Task item: Look through the entries. Copy each line that has the word "checkbox".

Input data:
____________________

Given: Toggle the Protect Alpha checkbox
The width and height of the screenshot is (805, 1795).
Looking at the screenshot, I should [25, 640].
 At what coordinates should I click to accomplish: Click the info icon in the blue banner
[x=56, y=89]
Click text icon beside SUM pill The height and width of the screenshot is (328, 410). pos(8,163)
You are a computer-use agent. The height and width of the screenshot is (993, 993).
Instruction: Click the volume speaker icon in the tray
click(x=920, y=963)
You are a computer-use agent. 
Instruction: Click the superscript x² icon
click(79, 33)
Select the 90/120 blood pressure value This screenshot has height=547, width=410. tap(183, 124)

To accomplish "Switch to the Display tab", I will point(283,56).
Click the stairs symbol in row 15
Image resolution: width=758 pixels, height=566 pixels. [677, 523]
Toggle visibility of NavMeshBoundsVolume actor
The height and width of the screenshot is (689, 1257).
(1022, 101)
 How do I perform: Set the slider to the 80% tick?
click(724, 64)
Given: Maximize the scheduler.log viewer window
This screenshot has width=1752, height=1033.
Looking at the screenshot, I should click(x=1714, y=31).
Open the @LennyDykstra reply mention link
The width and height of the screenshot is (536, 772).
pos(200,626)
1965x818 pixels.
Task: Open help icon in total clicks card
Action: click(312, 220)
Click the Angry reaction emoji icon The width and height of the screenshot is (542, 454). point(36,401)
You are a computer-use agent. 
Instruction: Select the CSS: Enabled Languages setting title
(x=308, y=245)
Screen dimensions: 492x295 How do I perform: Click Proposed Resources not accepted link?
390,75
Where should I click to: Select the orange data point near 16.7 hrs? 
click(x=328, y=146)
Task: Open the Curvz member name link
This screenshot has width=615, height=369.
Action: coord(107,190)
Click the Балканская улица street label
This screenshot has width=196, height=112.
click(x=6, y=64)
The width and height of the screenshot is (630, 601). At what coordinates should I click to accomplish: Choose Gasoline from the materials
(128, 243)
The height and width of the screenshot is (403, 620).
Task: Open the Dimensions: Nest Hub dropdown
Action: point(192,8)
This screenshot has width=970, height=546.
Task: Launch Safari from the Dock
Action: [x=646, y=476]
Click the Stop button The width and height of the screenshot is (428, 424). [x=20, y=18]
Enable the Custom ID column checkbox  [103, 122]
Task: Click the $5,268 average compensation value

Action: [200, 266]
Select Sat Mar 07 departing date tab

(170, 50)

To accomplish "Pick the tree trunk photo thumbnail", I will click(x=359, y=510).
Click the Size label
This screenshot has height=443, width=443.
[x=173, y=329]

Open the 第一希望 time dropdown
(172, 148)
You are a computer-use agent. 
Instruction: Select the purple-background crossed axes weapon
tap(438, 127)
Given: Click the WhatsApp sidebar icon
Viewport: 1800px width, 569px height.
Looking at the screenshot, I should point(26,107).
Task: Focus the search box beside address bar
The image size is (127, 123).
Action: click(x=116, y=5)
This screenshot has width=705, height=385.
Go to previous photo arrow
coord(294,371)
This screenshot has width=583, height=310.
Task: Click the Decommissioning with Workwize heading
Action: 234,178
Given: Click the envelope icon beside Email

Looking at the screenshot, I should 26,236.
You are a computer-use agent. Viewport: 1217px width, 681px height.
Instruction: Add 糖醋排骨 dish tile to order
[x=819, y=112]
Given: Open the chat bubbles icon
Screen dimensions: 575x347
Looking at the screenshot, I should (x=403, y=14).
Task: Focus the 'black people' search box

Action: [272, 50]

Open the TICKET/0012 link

____________________

Response for this exercise:
Given: Toggle the Protect Alpha checkbox
Enable the Custom ID column checkbox  [103, 122]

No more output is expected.